-- OBJECTIVE --
Update the data below by replacing every occurrence of "Image resolution" with "Screen size", keeping everything else unchanged.

-- DATASET EXTRACT --

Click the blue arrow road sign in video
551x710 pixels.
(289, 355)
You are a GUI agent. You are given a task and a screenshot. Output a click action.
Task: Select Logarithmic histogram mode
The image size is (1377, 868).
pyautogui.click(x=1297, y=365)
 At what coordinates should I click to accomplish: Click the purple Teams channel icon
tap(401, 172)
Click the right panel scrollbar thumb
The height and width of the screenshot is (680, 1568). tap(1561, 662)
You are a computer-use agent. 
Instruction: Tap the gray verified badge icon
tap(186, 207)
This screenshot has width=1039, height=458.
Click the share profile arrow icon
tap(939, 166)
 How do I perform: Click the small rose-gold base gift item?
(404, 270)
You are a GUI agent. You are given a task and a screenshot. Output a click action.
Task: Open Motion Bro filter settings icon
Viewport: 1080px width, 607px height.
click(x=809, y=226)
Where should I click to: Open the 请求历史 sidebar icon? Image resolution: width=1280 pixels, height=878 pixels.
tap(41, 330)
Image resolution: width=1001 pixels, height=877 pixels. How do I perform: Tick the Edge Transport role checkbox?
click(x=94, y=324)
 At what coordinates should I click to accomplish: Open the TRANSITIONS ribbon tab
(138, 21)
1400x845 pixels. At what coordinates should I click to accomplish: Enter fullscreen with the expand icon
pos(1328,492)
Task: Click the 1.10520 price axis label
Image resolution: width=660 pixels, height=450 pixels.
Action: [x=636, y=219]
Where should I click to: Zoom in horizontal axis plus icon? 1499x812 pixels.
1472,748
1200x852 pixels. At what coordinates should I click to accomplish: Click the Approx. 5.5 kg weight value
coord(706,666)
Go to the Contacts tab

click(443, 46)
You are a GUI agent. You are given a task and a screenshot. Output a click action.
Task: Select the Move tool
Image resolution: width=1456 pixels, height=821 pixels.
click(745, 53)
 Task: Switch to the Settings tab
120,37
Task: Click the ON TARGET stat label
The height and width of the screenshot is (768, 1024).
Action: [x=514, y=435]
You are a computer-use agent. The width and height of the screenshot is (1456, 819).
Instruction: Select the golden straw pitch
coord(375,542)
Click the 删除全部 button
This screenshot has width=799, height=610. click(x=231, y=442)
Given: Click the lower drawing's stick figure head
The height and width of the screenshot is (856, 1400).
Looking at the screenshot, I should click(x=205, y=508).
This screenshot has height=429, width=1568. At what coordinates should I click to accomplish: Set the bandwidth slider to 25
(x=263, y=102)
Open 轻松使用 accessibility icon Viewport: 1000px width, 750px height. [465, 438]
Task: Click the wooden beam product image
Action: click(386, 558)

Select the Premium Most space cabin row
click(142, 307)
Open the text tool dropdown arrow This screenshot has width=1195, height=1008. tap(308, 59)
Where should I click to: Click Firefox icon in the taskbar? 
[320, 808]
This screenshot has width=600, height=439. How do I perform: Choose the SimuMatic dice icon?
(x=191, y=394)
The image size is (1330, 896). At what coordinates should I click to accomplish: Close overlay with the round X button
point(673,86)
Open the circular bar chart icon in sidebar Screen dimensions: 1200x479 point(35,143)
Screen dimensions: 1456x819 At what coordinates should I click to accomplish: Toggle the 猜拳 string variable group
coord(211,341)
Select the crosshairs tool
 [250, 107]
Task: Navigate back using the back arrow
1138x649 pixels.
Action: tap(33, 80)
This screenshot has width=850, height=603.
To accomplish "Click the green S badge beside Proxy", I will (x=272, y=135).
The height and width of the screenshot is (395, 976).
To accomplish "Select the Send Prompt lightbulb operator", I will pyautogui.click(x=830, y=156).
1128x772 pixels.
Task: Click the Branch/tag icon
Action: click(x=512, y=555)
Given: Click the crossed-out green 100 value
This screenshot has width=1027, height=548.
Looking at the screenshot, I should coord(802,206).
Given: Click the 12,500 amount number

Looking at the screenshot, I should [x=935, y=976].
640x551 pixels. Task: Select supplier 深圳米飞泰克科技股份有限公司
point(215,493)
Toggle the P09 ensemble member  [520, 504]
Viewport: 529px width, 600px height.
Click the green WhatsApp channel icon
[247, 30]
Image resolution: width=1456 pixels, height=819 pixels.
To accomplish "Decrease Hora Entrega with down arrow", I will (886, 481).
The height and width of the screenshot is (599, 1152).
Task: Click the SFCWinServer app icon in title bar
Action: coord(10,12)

-- COMPLETE RESPONSE --
Click the blue arrow road sign in video
551x710 pixels.
(289, 355)
You are a GUI agent. You are given a task and a screenshot. Output a click action.
Task: Select Logarithmic histogram mode
The image size is (1377, 868).
pyautogui.click(x=1297, y=365)
 At what coordinates should I click to accomplish: Click the purple Teams channel icon
tap(401, 172)
Click the right panel scrollbar thumb
The height and width of the screenshot is (680, 1568). tap(1561, 662)
You are a computer-use agent. 
Instruction: Tap the gray verified badge icon
tap(186, 207)
This screenshot has width=1039, height=458.
Click the share profile arrow icon
tap(939, 166)
 How do I perform: Click the small rose-gold base gift item?
(404, 270)
You are a GUI agent. You are given a task and a screenshot. Output a click action.
Task: Open Motion Bro filter settings icon
Viewport: 1080px width, 607px height.
click(x=809, y=226)
Where should I click to: Open the 请求历史 sidebar icon? Screen size: width=1280 pixels, height=878 pixels.
tap(41, 330)
Screen size: width=1001 pixels, height=877 pixels. How do I perform: Tick the Edge Transport role checkbox?
click(x=94, y=324)
 At what coordinates should I click to accomplish: Open the TRANSITIONS ribbon tab
(138, 21)
1400x845 pixels. At what coordinates should I click to accomplish: Enter fullscreen with the expand icon
pos(1328,492)
Task: Click the 1.10520 price axis label
Screen size: width=660 pixels, height=450 pixels.
Action: [x=636, y=219]
Where should I click to: Zoom in horizontal axis plus icon? 1499x812 pixels.
1472,748
1200x852 pixels. At what coordinates should I click to accomplish: Click the Approx. 5.5 kg weight value
coord(706,666)
Go to the Contacts tab

click(443, 46)
You are a GUI agent. You are given a task and a screenshot. Output a click action.
Task: Select the Move tool
Screen size: width=1456 pixels, height=821 pixels.
click(745, 53)
 Task: Switch to the Settings tab
120,37
Task: Click the ON TARGET stat label
The height and width of the screenshot is (768, 1024).
Action: [x=514, y=435]
You are a computer-use agent. The width and height of the screenshot is (1456, 819).
Instruction: Select the golden straw pitch
coord(375,542)
Click the 删除全部 button
This screenshot has width=799, height=610. click(x=231, y=442)
Given: Click the lower drawing's stick figure head
The height and width of the screenshot is (856, 1400).
Looking at the screenshot, I should click(x=205, y=508).
This screenshot has height=429, width=1568. At what coordinates should I click to accomplish: Set the bandwidth slider to 25
(x=263, y=102)
Open 轻松使用 accessibility icon Viewport: 1000px width, 750px height. [465, 438]
Task: Click the wooden beam product image
Action: click(386, 558)

Select the Premium Most space cabin row
click(142, 307)
Open the text tool dropdown arrow This screenshot has width=1195, height=1008. tap(308, 59)
Where should I click to: Click Firefox icon in the taskbar? 
[320, 808]
This screenshot has width=600, height=439. How do I perform: Choose the SimuMatic dice icon?
(x=191, y=394)
The image size is (1330, 896). At what coordinates should I click to accomplish: Close overlay with the round X button
point(673,86)
Open the circular bar chart icon in sidebar Screen dimensions: 1200x479 point(35,143)
Screen dimensions: 1456x819 At what coordinates should I click to accomplish: Toggle the 猜拳 string variable group
coord(211,341)
Select the crosshairs tool
 [250, 107]
Task: Navigate back using the back arrow
1138x649 pixels.
Action: tap(33, 80)
This screenshot has width=850, height=603.
To accomplish "Click the green S badge beside Proxy", I will (x=272, y=135).
The height and width of the screenshot is (395, 976).
To accomplish "Select the Send Prompt lightbulb operator", I will pyautogui.click(x=830, y=156).
1128x772 pixels.
Task: Click the Branch/tag icon
Action: click(x=512, y=555)
Given: Click the crossed-out green 100 value
This screenshot has width=1027, height=548.
Looking at the screenshot, I should coord(802,206).
Given: Click the 12,500 amount number

Looking at the screenshot, I should [x=935, y=976].
640x551 pixels. Task: Select supplier 深圳米飞泰克科技股份有限公司
point(215,493)
Toggle the P09 ensemble member  [520, 504]
Viewport: 529px width, 600px height.
Click the green WhatsApp channel icon
[247, 30]
Screen size: width=1456 pixels, height=819 pixels.
To accomplish "Decrease Hora Entrega with down arrow", I will (886, 481).
The height and width of the screenshot is (599, 1152).
Task: Click the SFCWinServer app icon in title bar
Action: coord(10,12)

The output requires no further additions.